I have multiple different versions of my application deployed in a server farm (Specifically, different deployment slots on an Azure App). Are there any recommendations for ensuring that jobs will only execute on “one” server (i.e. on the latest/specific version), Ideally with out changing an App-setting (as this would force an app restart which is one of the main reasons I use deployment slots)

I can identify the “ideal” version easily by saving the highest number into the DB (at app startup), but I’m unsure of how to get Hangfire to execute on that server. Should I just manually Start/Stop the respective background servers or is there a more eloquent way of achieve this?

Use the database Prefix method pops to mind. You could probably do something with the version or build number and incorporate that in the table/collection prefix setting for Hangfire so you don’t even have to change a setting anywhere. This would allow complete segregation of the different versions which you will no doubt want. Specifically since the dashboard would get a little upset with different versions of the assembly containing the jobs.

Or you could use the schema approach (it depends a little as to what Storage DB you are using).

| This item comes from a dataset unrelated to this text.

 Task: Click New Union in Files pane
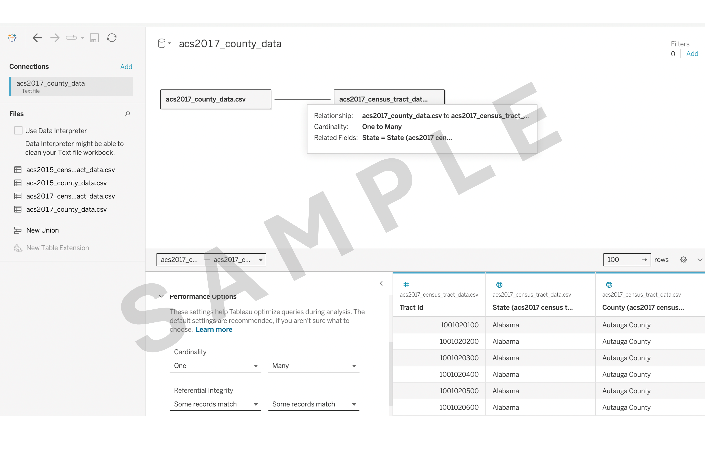42,230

Personally I would suggest something like Mongo, reason being it would require absolutely no setup on the database side to accommodate a new version (with a new Prefix). Collections in Mongo are automatically created if they don’t exist (there is no such thing as a table schema to define which means all you need to create a new collection is a name for it). With something like SqlServer you would have to do additional setup work for each version on the DB side.

The different app versions all point the same one database. The difference between the servers is that the application code is different.

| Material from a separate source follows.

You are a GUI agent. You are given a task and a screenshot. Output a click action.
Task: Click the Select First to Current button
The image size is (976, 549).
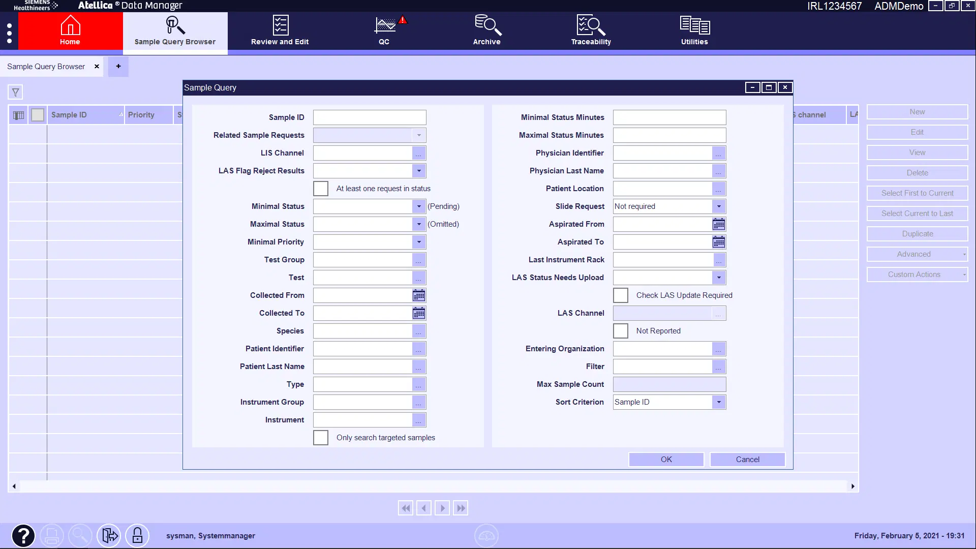(917, 193)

e.g. If i find a bug in one of my background jobs, I would fix the code and deploy it to a new server. The goal is to ensure that all future jobs will execute against the new code base (and not the existing ones)

My DB is SQL Azure but I ultimately don’t think it should affect the solution.

Then the Schema approach is the way to go probably. Due to differences in the various storage modules and DB’s there are differences in the implementations. So in that regard yes it does affect the solution. Mongo for instance does not really have the concept of schemas as it exists in SQL or Azure SQL hence why there the solution would be to use a prefix instead of a schema.

Again, the only complication I see is that in the case of Azure SQL you would have to ‘set up’ each new schema, which I think (have not used Hangfire with AzureSQL myself) happens automatically from the SqlServerStorage constructor. I mention this however because even though it is (from the looks of the documentation) automatic it means the credentials you use to connect to the AzureSQL DB do need the proper permissions to do this. Which is not always a given in corporate environments.

Completely separating the different versions, either with schema or prefix or different db, has some problems to it.

One problem is scheduled tasks. If you schedule a task to be executed in a week, you might want to deprecate old app versions by the time to jobb will be executed. Trying to execute a job scheduled in an old version can be problematic, but having the job stored in a ‘deprecated’ database wan’t help you…

Another problem is bugfixes. If you have a job scheduled, and it fails because of a bug, you might wanna deploy a new version with a fix. If the job is stored in a queue only processed by the old app version, there wan’t be much help in retrying the job…

What we ended up with, is to store the highest version number seen. Then we have a jobfilter that will ‘back out’ if the app processing the job has a lower version number by putting the job back into the queue and force a restart of the app. When the app start up again, it checks its own version number against the highest version seen. If it’s an old version, we wan’t connect to hangfire at all. Basically this will render the old versions useless from the point where a newer version is deployed.